• **WORK REQUIRED**
Starting at the line that contains "Image resolution: width=536", please transcribe every line through the end of the entries, exactly and with no pictures.

[Data excerpts]
========================

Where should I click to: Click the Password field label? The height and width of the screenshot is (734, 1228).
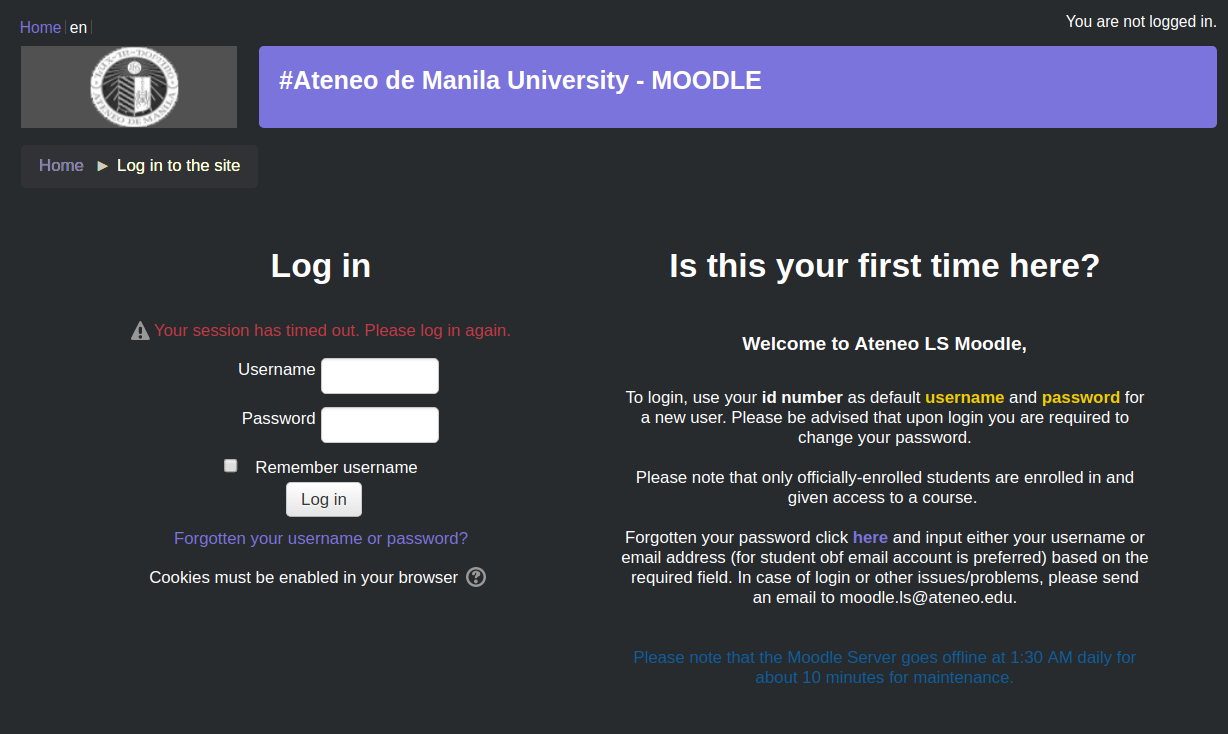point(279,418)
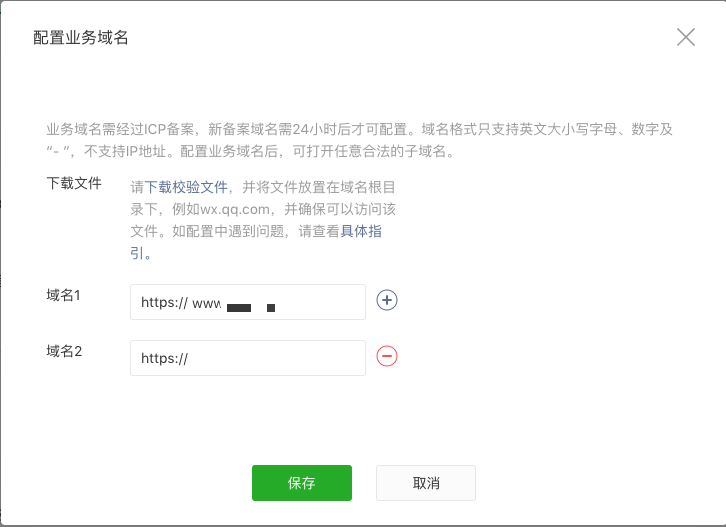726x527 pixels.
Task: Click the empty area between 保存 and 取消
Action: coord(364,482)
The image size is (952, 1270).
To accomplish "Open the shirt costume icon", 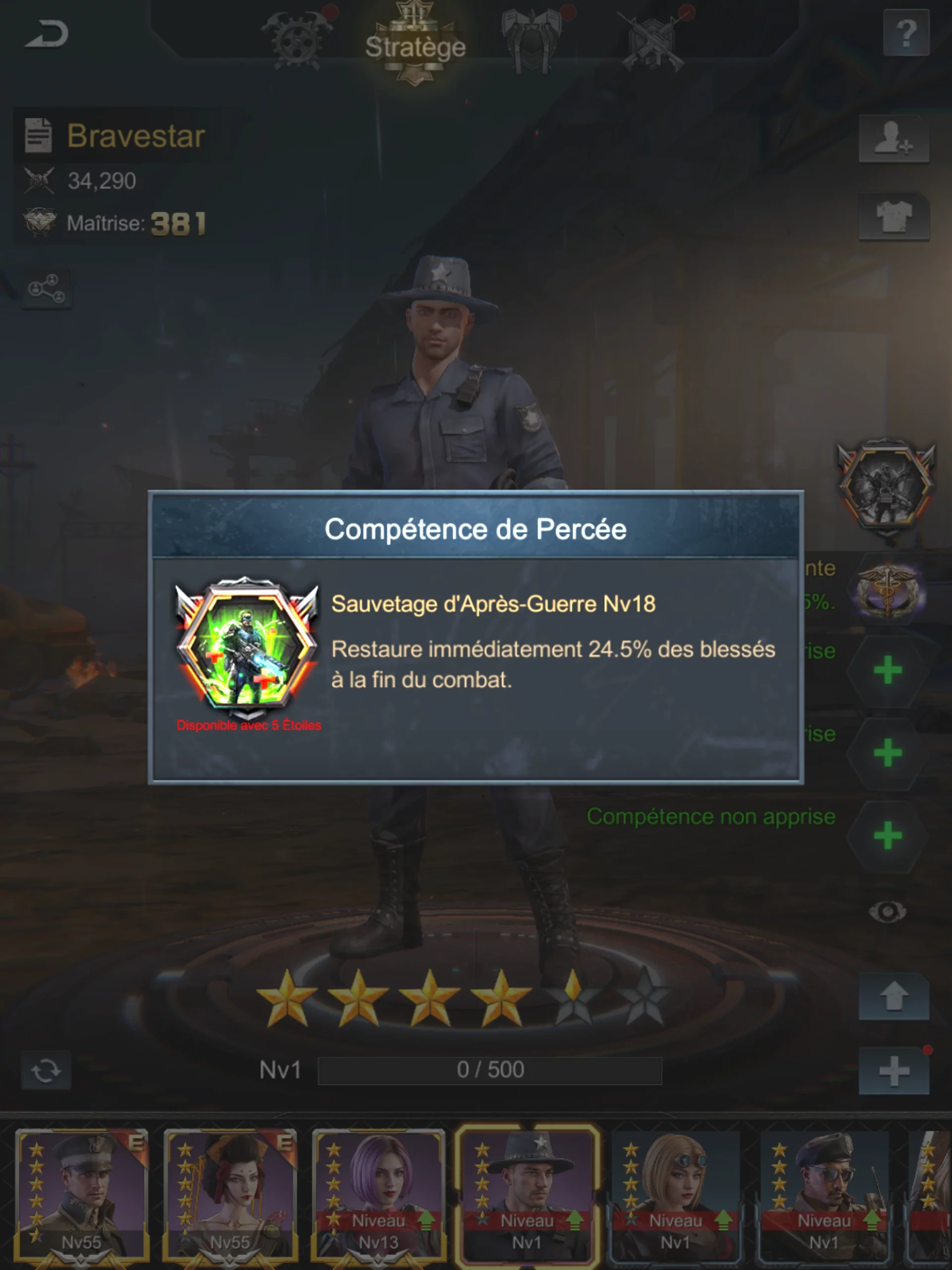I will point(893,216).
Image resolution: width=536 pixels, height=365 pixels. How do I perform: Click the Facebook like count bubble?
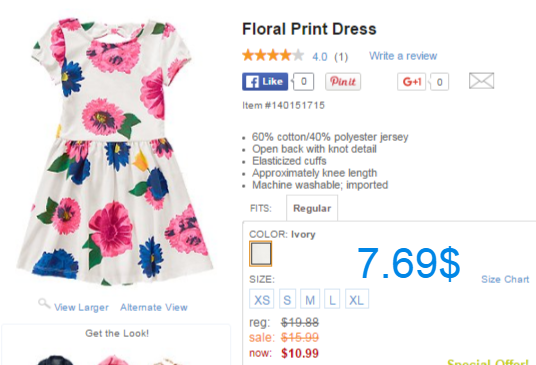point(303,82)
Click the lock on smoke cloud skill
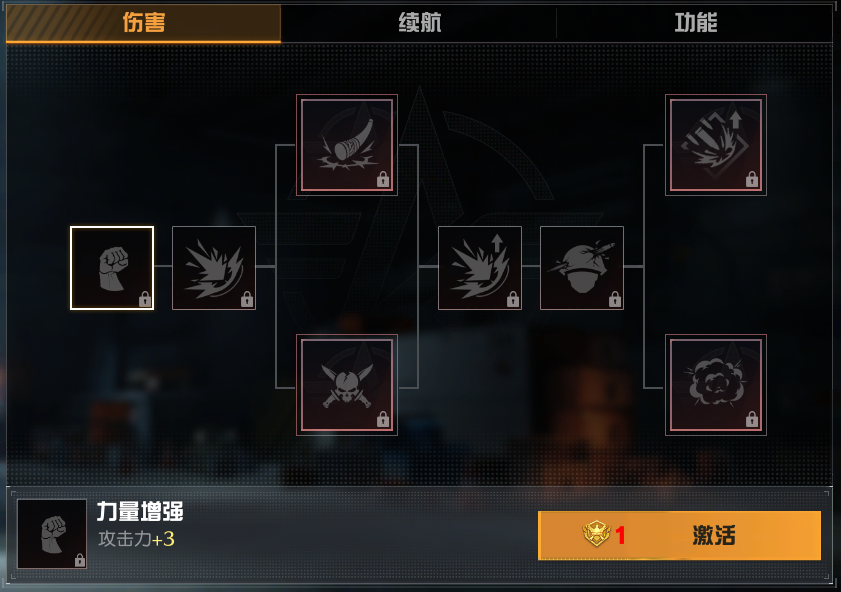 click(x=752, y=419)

========================

• **RESPONSE**
Image resolution: width=536 pixels, height=365 pixels. How do I perform: Click the Facebook like count bubble?
point(303,82)
Click the lock on smoke cloud skill
 click(x=752, y=419)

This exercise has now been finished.